Heyday, The New Journaling App, Reminds Me That I’m Kind Of Boring

When I met Siqi Chen, founder and CEO of the startup behind a new journaling app called Heyday, a few weeks ago, he said he’d built an app that offered a “more holistic” approach to tracking your life on your iPhone. Well, the app launched on Thursday, and since then, I’ve been testing it out to see whether Chen was right.

My initial conclusion? First, this is a journaling app that I’m actually going to stick with. Second, I need to get out more.

It helps, I suppose, that I got to hear Chen lay out his case for using the app. He said it’s meant for people who have wanted to keep a physical journal but never managed to find the time or motivation to do so consistently — and I’m guilty as charged.

With Heyday, that journal gets created automatically from the data and content that’s on your phone — that’s your location and your camera roll for now, but Chen said he plans to add other data sources, and eventually to build “the ultimate artifact and story of your life.”

There are other apps like Rove and Saga that automatically track your location and allow you to add photos, but Chen argued that Heyday is less location focused and, as mentioned above, more holistic. One example is the fact that Heyday, unlike the other apps, doesn’t really track when you’re going from place-to-place — it only cares about where you are when you’re not in transit. (That reflects a different focus but also helps Heyday save battery power.)

AWhen we talk about using the content on your phone, Heyday can even reveal your activity before you installed the app, based on the photos in your photo roll. Of course, that means you need to have stored old photos on your phone, and I haven’t (I usually upload mine to Facebook or Twitter and delete them after a couple of weeks). It also means random photos (the selfie that can out blurry, perhaps, or the receipt that you photographed for your expense report) will show up as well, but it’s easy to delete them. And obviously it’s more useful if you take plenty of photos — when I was out with friends on Saturday (which, along with Saturday night, is basically the only time with interesting content, because it’s the only time I did something interesting) I found myself reminding myself to take more photos than I normally would have.

Which brings up the point that Heyday isn’t going to have much to say if you’re not really doing anything. For most of last week, for example, I was just at home or at the office, and today, I lazed around my apartment, so my Heyday journal for those periods is pretty much blank. But maybe the fact that the app makes me feel vaguely guilty about staying in is a good thing?
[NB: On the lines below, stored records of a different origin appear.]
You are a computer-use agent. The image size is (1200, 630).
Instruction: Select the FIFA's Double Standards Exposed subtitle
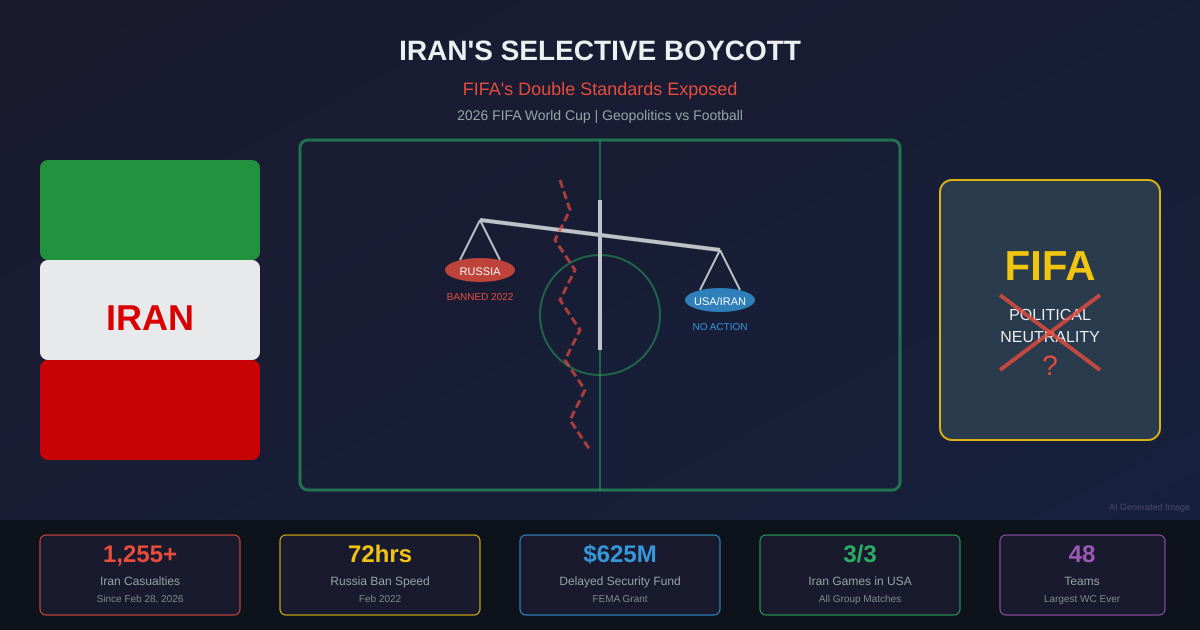[600, 89]
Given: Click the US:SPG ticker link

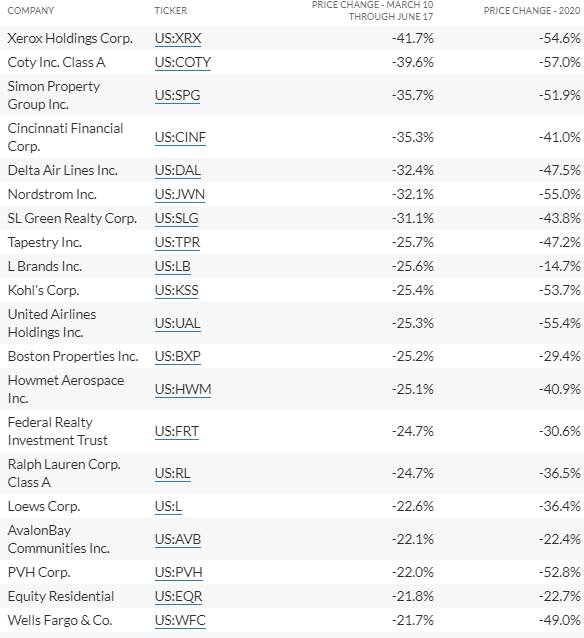Looking at the screenshot, I should [177, 95].
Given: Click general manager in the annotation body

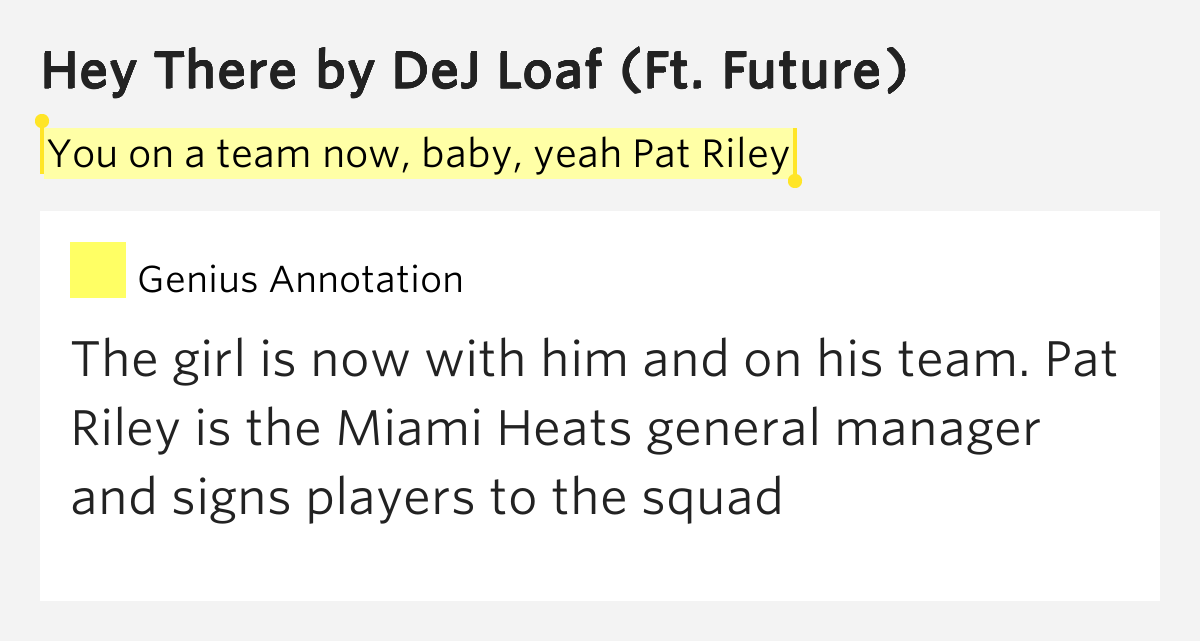Looking at the screenshot, I should click(843, 432).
Chen also emphasized Heyday’s approach to privacy — basically, there’s no sharing within the app itself, but you can choose to share individual updates on Facebook, Twitter, and email. In contrast, Saga has been adding social features.)

(There was a snafu on the privacy front after the launch, when Heyday accidentally emailed everyone on its waiting list but failed to bcc them, which meant, in the company’s words, that “the email address you used to sign up *on our waiting list* was exposed to all 997 emails on our waiting list.” However, Heyday noted that no accounts were compromised and that it would be implementing “a two-person rule on all future newsletter sends.”)

Just to be clear, when I say that I’ve been using the app for the last few days, I basically turned it on and left it alone, and then I opened it today to find that, yes, there was a pretty accurate representation of what I’ve been up to. So by that standard, it works pretty darn well.

I should also mention that Hey, the startup behind the app, has raised $2 million in funding from Google Ventures, Spark Capital, CrunchFund (which, like TechCrunch, was founded by Michael Arrington), SV Angel, and others.